32“Weest niet bevreesd, kleine kudde; het heeft uw Vader behaagd u het Koninkrijk te schenken. 33Verkoopt uw bezittingen en geeft aalmoezen; verschaft u beurzen die niet verslijten, en verwerft een onuitputtelijke schat in de hemel, waar geen dief komt en geen mot hem bederft. 34Waar uw schat is, daar zal ook uw hart zijn.

35Houdt uw lendenen omgord en de lampen brandend! 36Gedraagt u als mensen die wachten op de terugkomst van hun heer die naar de bruiloft is om, als hij aankomt en klopt, hem aanstonds open te doen. 37Gelukkig de dienaars die de heer bij zijn komst wakende zal vinden. Voorwaar, Ik zeg u: Hij zal zich omgorden en hij zal hen aan tafel nodigen en langs hen gaan om te bedienen. 38Al komt hij ook in de tweede of de derde nachtwake, gelukkig die dienaars die hij zo aantreft.

39Begrijpt dit wel: als de eigenaar van het huis wist op welk uur de dief zou komen zou hij niet laten inbreken in zijn huis. 40Weest ook gij bereid, omdat de Mensenzoon komt op het uur waarop gij het niet verwacht.”
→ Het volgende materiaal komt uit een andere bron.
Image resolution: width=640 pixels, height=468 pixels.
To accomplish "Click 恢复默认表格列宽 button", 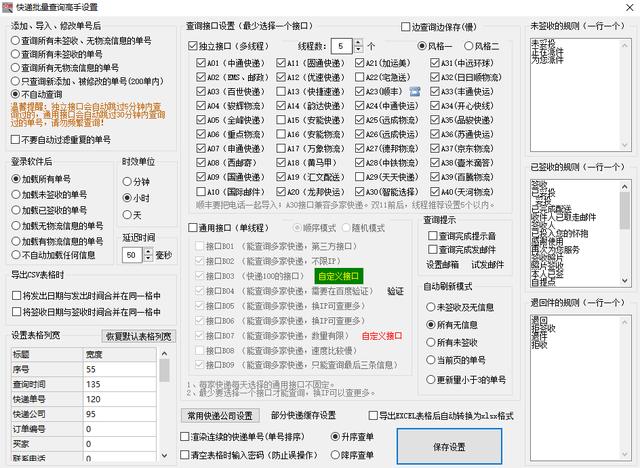I will [x=139, y=336].

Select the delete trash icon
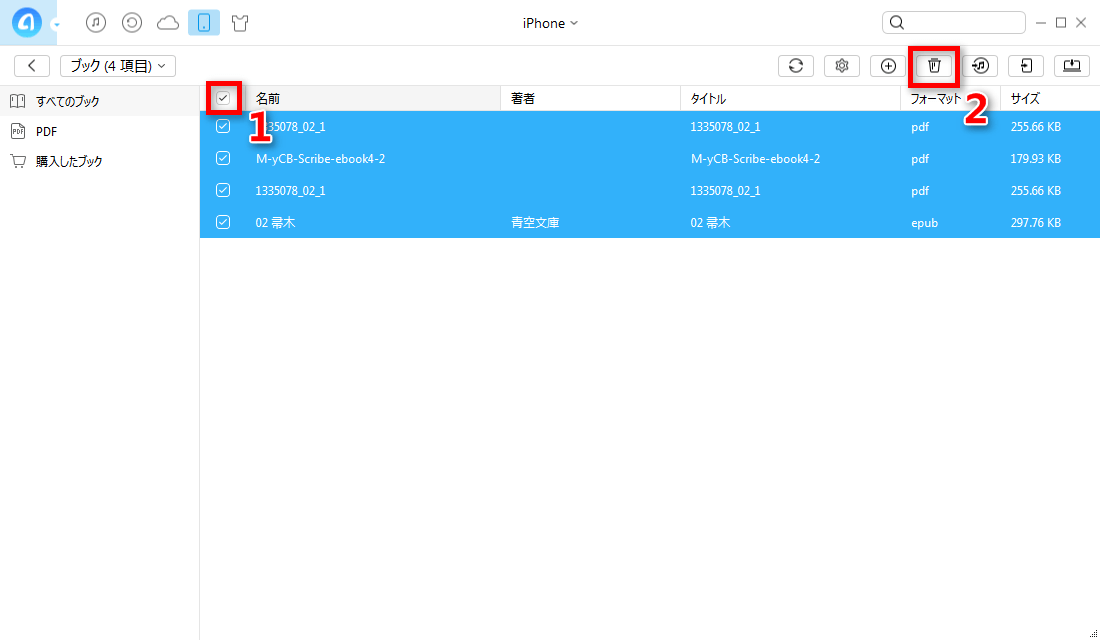(934, 65)
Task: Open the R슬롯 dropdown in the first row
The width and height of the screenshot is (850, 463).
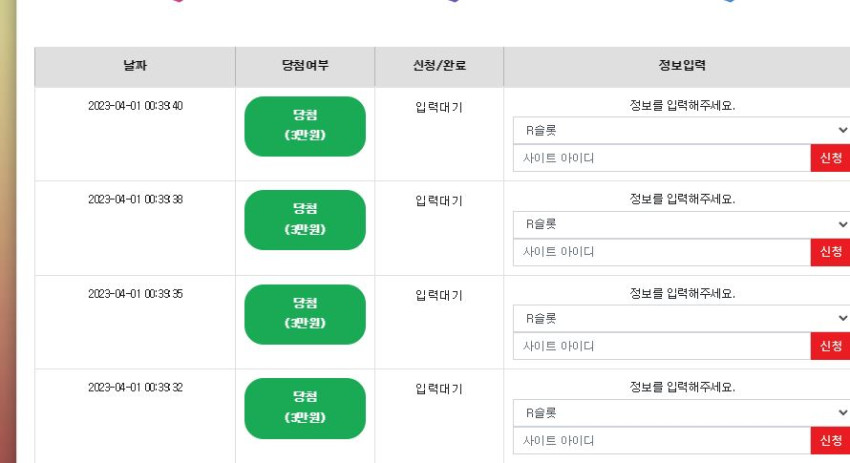Action: click(681, 130)
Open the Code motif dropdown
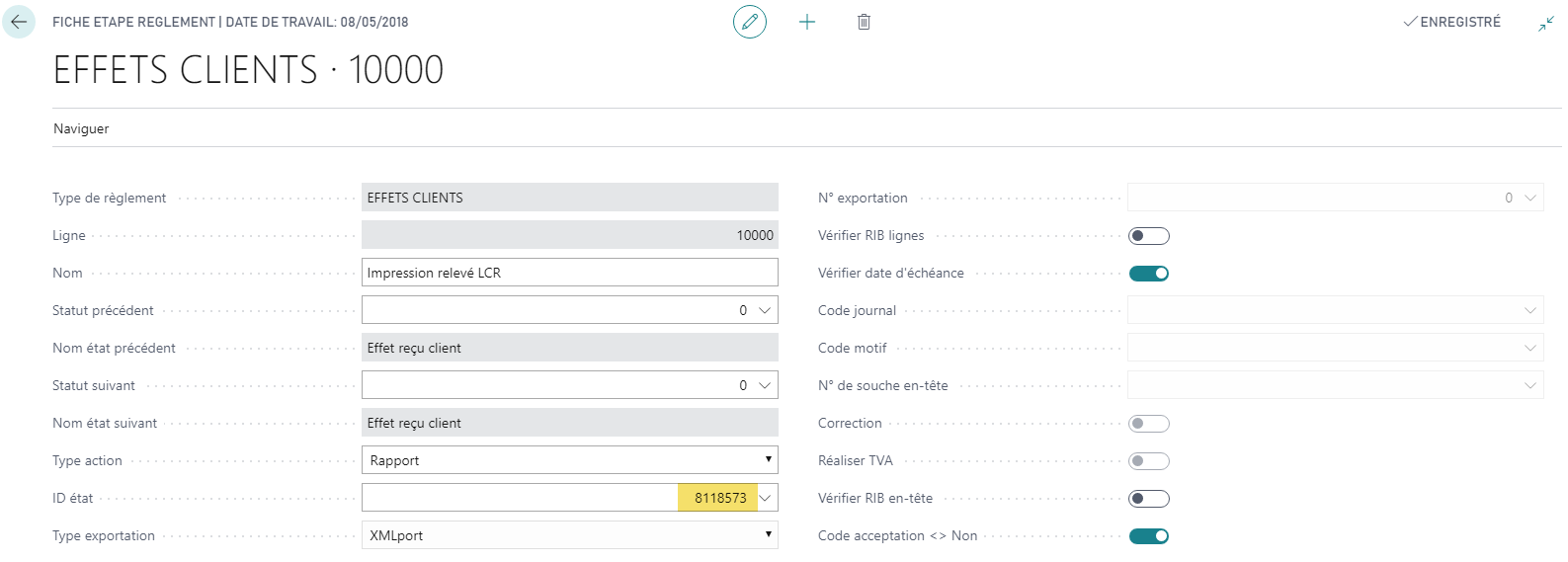Screen dimensions: 1568x562 pos(1529,348)
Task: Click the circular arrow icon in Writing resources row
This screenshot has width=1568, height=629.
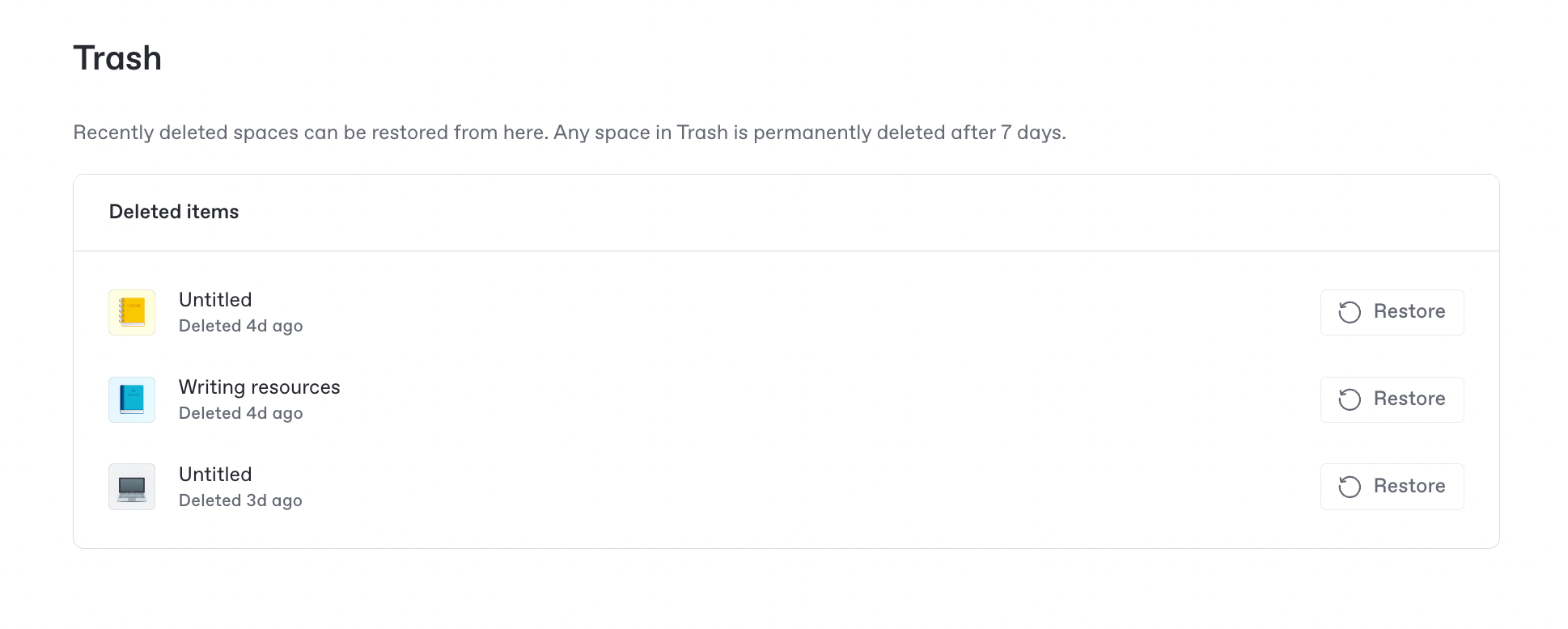Action: pyautogui.click(x=1350, y=399)
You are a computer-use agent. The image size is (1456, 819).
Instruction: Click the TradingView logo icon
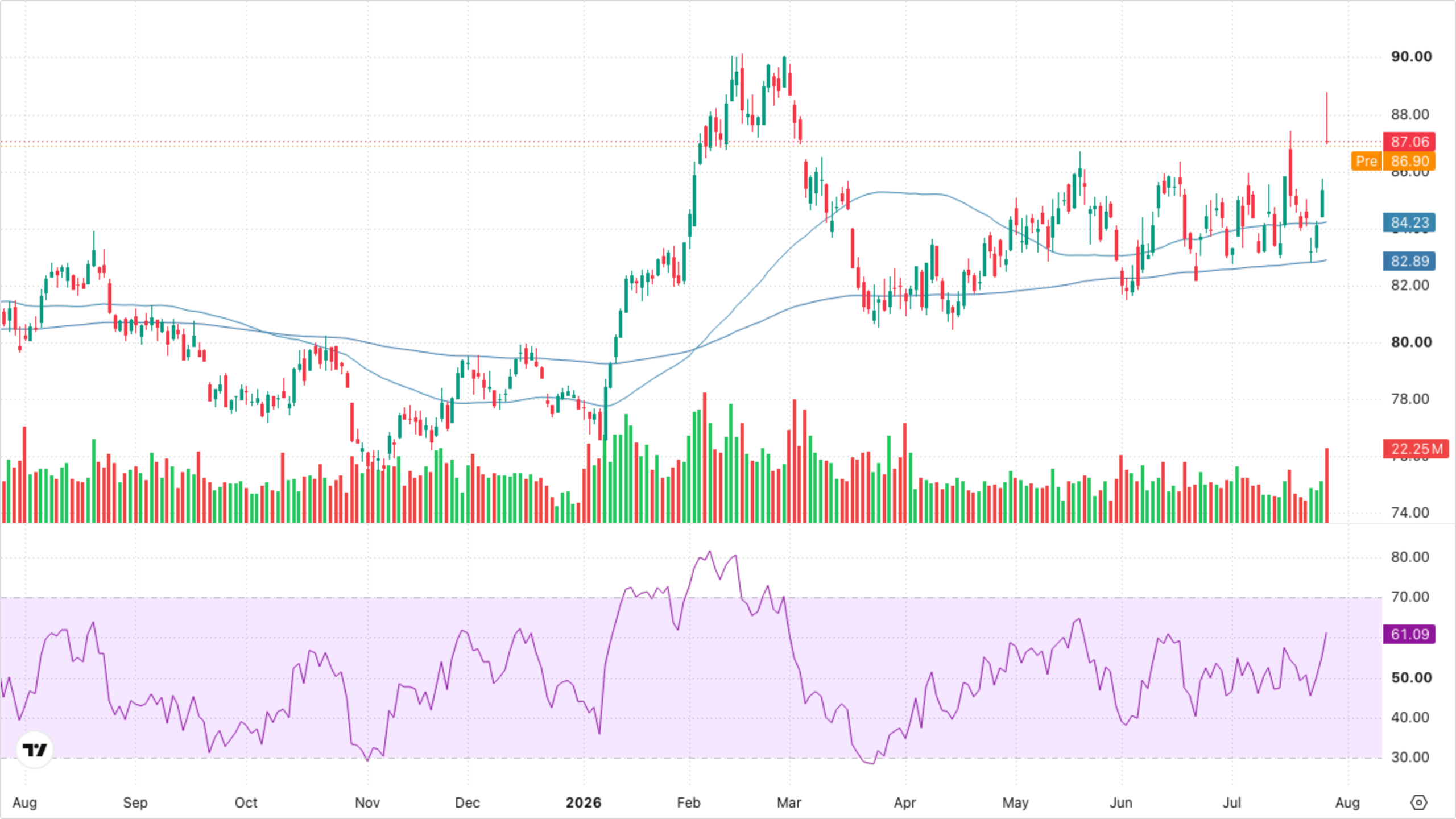pyautogui.click(x=35, y=750)
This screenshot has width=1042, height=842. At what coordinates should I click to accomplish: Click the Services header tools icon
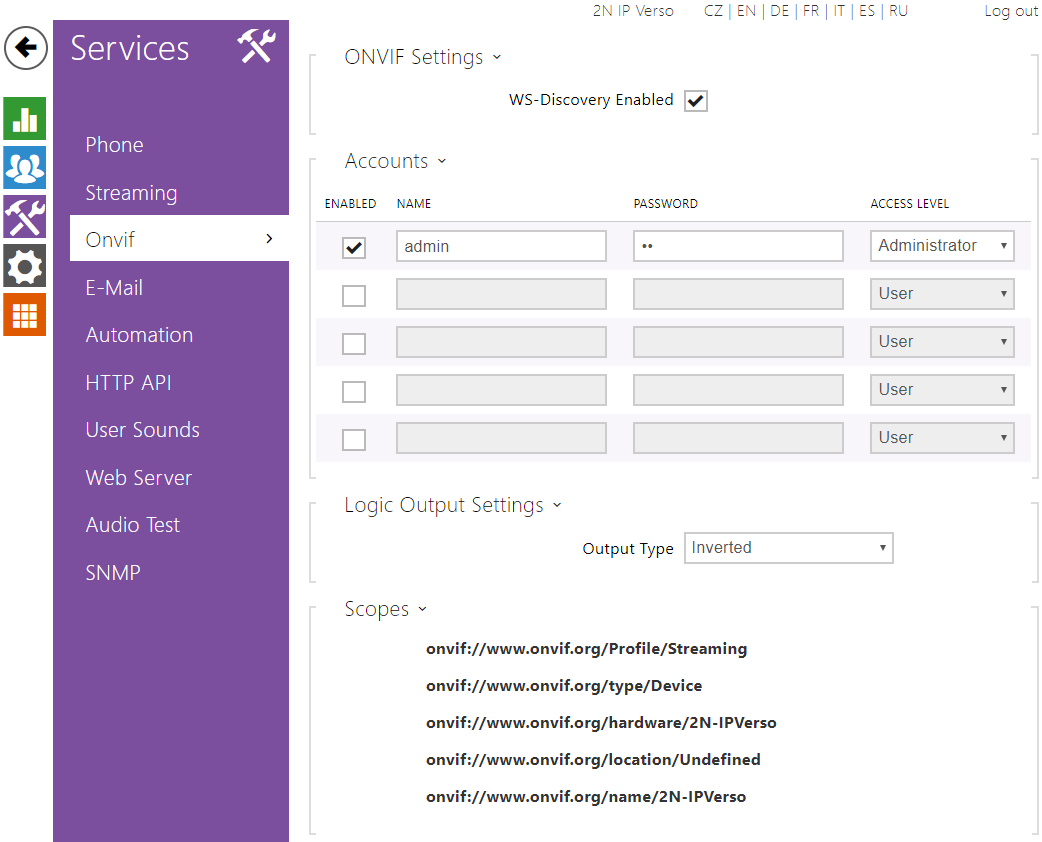[256, 47]
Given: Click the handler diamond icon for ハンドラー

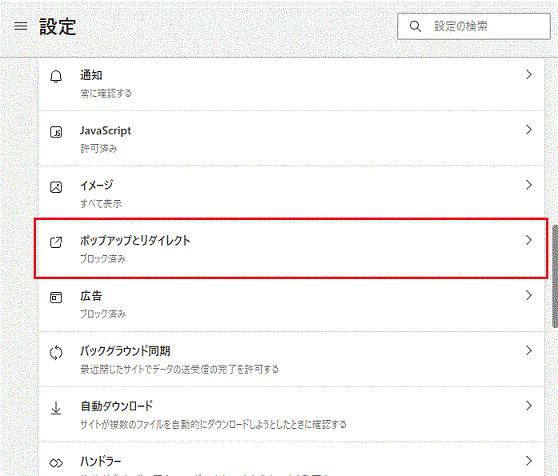Looking at the screenshot, I should coord(56,463).
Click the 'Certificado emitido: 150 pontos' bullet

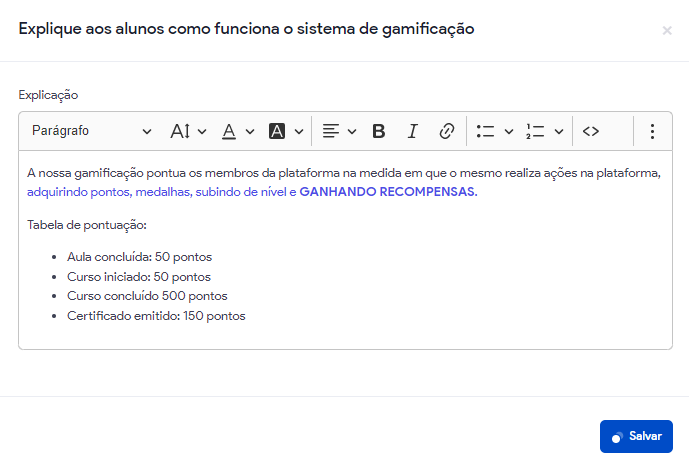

41Petrus vroeg Hem nu: “Heer, bedoelt Gij deze gelijkenis voor ons of voor iedereen?” 42De Heer sprak: “Wie zou die trouwe en verstandige beheerder wel zijn, die de heer over zijn dienstvolk zal aanstellen om hun op de gestelde tijd hun rantsoen koren te geven? 43Gelukkig de knecht die de heer bij zijn aankomst daarmee bezig vindt. 44Waarlijk, Ik zeg u: Hij zal hem aanstellen over alles wat hij bezit. 45Maar zegt die knecht bij zichzelf: Mijn heer blijft nog wel een poosje weg, en begint hij de knechten en dienstmeisjes te slaan, en gaat hij zich te buiten aan spijs en drank, 46dan zal de heer van die knecht komen op een dag dat hij hem niet verwacht en op een uur dat hij niet kent; en hij zal hem met het zwaard straffen en hij zal hem zo het lot doen ondergaan van de ontrouwen. 47De knecht die de wil van zijn heer kende, maar geen beschikkingen trof noch handelde volgens diens wil, zal zwaar getuchtigd worden. 48Wie echter in onwetendheid dingen heeft gedaan die tuchtiging verdienen, zal slechts licht gestraft worden. Van ieder aan wie veel is gegeven zal veel worden geëist; en van hem aan wie veel is toevertrouwd zal des te meer worden gevraagd.”